---- Supplied information

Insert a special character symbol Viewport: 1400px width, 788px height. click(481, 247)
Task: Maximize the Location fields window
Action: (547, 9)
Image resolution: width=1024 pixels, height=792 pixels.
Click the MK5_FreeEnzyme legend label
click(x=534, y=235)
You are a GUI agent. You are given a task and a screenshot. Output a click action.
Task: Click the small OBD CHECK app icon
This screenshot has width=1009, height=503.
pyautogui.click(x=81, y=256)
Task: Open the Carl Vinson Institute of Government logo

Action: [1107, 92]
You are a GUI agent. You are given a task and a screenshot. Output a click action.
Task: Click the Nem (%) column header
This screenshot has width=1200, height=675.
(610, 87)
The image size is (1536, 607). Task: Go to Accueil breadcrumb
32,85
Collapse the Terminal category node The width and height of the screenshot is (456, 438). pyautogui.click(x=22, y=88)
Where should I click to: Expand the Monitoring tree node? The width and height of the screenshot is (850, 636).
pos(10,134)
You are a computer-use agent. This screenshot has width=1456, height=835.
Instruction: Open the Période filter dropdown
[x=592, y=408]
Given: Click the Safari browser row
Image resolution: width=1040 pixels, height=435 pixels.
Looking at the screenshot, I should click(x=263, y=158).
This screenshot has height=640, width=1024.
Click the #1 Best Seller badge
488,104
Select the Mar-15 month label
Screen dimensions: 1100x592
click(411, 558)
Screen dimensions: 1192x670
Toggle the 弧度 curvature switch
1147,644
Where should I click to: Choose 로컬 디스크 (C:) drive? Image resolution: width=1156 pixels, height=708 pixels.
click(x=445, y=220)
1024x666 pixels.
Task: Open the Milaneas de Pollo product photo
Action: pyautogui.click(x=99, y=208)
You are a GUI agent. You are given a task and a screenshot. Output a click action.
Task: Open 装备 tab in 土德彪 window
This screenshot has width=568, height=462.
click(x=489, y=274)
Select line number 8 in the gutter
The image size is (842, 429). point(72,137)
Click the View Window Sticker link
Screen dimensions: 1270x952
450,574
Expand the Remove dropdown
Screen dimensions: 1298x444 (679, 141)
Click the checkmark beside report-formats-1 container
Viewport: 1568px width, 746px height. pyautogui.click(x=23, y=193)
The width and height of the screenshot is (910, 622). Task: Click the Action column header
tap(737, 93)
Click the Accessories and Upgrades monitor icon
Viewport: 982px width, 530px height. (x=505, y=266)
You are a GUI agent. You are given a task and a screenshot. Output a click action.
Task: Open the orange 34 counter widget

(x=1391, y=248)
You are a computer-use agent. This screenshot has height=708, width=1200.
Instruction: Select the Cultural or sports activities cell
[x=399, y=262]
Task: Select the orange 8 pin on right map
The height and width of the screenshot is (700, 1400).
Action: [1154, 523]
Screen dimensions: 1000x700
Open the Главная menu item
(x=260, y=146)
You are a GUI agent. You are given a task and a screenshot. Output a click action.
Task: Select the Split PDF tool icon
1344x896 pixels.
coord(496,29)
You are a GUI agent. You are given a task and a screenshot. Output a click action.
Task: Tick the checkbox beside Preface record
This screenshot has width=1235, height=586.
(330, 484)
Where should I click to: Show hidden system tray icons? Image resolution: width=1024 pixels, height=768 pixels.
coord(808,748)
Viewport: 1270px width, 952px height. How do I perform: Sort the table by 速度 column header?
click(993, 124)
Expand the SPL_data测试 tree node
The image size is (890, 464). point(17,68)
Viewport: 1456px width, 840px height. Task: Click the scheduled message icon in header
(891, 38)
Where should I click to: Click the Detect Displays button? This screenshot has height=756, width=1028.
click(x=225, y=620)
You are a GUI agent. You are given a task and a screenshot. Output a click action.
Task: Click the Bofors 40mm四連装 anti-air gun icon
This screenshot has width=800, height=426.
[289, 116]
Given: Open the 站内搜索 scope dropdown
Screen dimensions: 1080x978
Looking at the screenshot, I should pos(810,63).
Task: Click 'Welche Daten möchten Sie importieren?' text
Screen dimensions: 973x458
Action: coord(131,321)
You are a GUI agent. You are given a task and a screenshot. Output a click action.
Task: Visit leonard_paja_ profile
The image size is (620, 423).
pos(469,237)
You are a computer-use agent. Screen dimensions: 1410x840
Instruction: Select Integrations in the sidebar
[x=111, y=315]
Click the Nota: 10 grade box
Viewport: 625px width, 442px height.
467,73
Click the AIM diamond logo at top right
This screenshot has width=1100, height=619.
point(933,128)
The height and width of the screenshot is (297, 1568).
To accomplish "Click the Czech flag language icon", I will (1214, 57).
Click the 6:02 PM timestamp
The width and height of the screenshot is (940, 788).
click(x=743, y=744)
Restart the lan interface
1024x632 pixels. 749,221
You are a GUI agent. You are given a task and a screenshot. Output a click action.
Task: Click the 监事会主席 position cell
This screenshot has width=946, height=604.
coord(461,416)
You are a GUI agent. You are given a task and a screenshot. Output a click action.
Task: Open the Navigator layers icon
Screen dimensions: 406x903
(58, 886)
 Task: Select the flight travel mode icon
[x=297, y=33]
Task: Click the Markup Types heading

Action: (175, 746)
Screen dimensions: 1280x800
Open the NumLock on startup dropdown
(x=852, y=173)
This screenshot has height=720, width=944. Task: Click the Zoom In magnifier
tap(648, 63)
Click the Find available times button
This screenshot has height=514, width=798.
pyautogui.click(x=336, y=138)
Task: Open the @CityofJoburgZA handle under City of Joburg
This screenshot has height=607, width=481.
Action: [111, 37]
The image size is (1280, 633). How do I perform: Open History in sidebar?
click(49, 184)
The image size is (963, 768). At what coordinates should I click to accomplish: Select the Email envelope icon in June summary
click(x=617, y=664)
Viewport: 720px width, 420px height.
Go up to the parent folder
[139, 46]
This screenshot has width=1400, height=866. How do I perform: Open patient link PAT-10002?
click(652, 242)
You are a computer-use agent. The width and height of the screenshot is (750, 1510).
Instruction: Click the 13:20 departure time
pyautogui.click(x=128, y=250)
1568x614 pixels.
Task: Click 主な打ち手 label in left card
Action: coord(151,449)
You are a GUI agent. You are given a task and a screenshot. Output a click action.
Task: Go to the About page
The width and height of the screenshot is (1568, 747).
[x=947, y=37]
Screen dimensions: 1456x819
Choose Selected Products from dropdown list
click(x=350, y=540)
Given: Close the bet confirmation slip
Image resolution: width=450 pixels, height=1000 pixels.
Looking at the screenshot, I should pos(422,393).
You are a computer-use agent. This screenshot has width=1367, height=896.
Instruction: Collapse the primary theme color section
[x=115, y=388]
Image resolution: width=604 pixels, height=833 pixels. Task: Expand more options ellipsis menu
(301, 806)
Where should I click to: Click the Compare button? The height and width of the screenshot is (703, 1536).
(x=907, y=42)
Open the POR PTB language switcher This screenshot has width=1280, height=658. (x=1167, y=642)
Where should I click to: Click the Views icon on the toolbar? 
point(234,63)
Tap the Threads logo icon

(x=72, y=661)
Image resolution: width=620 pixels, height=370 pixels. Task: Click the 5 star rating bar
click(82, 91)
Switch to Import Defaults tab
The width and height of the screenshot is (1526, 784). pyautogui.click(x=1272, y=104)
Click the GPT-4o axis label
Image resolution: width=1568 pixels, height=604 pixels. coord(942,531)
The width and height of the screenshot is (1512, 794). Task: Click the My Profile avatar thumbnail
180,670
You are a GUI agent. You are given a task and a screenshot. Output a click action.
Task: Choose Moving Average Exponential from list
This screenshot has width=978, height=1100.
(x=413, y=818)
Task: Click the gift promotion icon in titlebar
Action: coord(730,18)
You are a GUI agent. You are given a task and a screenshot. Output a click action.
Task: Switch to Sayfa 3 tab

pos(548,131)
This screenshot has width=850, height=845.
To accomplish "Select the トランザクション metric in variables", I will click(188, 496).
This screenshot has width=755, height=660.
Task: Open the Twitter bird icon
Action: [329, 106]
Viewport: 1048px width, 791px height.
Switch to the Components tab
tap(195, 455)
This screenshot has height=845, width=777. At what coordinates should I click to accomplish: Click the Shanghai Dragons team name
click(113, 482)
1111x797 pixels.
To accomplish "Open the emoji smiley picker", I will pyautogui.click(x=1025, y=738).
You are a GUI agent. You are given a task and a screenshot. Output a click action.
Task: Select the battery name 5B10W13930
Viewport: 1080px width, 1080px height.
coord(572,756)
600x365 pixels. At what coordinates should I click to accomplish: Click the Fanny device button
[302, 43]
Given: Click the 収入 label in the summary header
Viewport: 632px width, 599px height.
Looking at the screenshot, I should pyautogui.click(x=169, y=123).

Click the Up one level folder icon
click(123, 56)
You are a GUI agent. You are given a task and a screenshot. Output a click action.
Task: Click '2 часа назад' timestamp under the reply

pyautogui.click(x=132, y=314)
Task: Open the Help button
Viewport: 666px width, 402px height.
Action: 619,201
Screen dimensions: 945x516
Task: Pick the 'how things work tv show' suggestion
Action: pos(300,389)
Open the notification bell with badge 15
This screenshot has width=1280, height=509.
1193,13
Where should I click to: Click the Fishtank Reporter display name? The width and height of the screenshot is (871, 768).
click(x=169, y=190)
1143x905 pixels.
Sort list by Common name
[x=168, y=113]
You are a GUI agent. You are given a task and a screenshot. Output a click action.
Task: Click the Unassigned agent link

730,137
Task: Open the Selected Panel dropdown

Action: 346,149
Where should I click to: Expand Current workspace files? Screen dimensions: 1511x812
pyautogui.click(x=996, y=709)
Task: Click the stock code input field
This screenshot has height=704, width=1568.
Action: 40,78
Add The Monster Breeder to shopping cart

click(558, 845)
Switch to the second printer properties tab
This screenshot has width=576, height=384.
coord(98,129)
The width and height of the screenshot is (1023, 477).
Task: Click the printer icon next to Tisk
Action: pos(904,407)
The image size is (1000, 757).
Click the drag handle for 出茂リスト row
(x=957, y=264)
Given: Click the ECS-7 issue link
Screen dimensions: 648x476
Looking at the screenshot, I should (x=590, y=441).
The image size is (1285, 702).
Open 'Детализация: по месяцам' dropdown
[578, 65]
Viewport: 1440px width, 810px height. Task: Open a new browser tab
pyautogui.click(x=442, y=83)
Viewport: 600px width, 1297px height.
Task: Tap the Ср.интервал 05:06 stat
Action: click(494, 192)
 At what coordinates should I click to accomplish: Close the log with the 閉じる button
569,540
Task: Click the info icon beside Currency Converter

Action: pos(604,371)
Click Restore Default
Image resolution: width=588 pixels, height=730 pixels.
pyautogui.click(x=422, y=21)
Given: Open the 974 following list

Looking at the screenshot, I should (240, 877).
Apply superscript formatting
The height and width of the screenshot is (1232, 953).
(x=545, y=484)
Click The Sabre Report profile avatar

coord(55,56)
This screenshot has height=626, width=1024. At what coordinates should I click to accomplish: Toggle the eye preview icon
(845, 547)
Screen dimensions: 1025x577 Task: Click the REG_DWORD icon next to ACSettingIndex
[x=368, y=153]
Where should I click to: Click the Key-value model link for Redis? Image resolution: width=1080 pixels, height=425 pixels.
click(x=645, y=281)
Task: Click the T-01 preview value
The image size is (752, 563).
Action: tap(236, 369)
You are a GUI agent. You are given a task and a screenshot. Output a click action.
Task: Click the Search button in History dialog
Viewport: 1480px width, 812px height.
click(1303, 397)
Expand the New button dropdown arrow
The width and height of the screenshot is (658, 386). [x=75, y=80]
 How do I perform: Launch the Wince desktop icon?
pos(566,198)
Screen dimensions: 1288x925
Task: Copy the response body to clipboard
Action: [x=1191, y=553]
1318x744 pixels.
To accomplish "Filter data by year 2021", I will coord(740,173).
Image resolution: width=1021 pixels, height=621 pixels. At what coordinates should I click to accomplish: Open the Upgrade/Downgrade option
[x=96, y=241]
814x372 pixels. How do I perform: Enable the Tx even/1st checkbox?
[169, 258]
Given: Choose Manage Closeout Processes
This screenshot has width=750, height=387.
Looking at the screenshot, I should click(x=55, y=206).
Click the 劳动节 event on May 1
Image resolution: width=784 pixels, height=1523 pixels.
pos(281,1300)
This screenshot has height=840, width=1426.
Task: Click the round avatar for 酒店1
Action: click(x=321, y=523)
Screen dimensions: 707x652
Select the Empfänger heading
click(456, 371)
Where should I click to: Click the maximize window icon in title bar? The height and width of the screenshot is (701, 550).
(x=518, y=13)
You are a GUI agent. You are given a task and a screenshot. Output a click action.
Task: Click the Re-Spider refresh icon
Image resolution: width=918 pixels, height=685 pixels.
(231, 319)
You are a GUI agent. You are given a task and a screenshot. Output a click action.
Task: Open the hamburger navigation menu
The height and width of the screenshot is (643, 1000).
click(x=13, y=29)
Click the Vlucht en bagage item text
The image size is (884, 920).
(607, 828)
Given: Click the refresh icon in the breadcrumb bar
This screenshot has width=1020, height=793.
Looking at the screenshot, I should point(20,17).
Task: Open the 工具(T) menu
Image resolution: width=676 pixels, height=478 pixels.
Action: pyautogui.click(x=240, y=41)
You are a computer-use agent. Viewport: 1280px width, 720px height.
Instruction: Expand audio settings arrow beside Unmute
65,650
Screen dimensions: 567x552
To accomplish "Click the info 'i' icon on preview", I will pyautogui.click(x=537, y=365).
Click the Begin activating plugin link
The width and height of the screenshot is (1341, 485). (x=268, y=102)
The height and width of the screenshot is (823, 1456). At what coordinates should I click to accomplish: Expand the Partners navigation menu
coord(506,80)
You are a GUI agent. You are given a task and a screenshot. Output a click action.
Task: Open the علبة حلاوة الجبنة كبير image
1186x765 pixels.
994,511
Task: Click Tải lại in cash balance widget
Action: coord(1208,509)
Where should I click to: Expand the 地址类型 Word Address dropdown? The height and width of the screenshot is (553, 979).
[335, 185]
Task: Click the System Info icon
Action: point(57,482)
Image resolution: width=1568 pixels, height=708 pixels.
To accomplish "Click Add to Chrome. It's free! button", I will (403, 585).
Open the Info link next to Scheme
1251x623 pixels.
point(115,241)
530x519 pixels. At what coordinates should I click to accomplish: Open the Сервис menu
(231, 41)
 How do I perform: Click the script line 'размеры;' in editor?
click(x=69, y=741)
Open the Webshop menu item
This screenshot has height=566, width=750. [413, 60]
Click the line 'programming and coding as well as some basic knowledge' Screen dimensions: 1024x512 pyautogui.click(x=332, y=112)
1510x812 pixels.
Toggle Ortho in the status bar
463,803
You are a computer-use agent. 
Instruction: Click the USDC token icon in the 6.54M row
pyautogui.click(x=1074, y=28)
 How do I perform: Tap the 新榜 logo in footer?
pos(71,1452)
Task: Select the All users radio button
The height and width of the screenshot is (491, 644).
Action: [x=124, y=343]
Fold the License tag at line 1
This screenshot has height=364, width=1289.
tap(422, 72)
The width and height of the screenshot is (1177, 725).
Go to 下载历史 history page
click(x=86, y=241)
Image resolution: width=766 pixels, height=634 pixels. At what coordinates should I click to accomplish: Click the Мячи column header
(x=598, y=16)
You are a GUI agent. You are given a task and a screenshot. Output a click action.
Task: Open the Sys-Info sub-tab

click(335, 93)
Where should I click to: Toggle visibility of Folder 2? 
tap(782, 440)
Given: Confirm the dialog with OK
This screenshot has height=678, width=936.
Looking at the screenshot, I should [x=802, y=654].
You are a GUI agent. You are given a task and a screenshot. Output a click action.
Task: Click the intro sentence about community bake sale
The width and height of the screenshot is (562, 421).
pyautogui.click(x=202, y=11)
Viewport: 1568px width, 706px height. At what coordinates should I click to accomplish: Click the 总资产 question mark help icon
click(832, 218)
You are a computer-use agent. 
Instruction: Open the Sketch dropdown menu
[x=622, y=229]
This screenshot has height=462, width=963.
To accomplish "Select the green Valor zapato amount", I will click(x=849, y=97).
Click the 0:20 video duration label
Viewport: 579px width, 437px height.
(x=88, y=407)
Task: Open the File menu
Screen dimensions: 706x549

--------

In the entries above, find every line with the word "dialog" and list it.

Written answer:
Task: Click the Search button in History dialog
Given: Confirm the dialog with OK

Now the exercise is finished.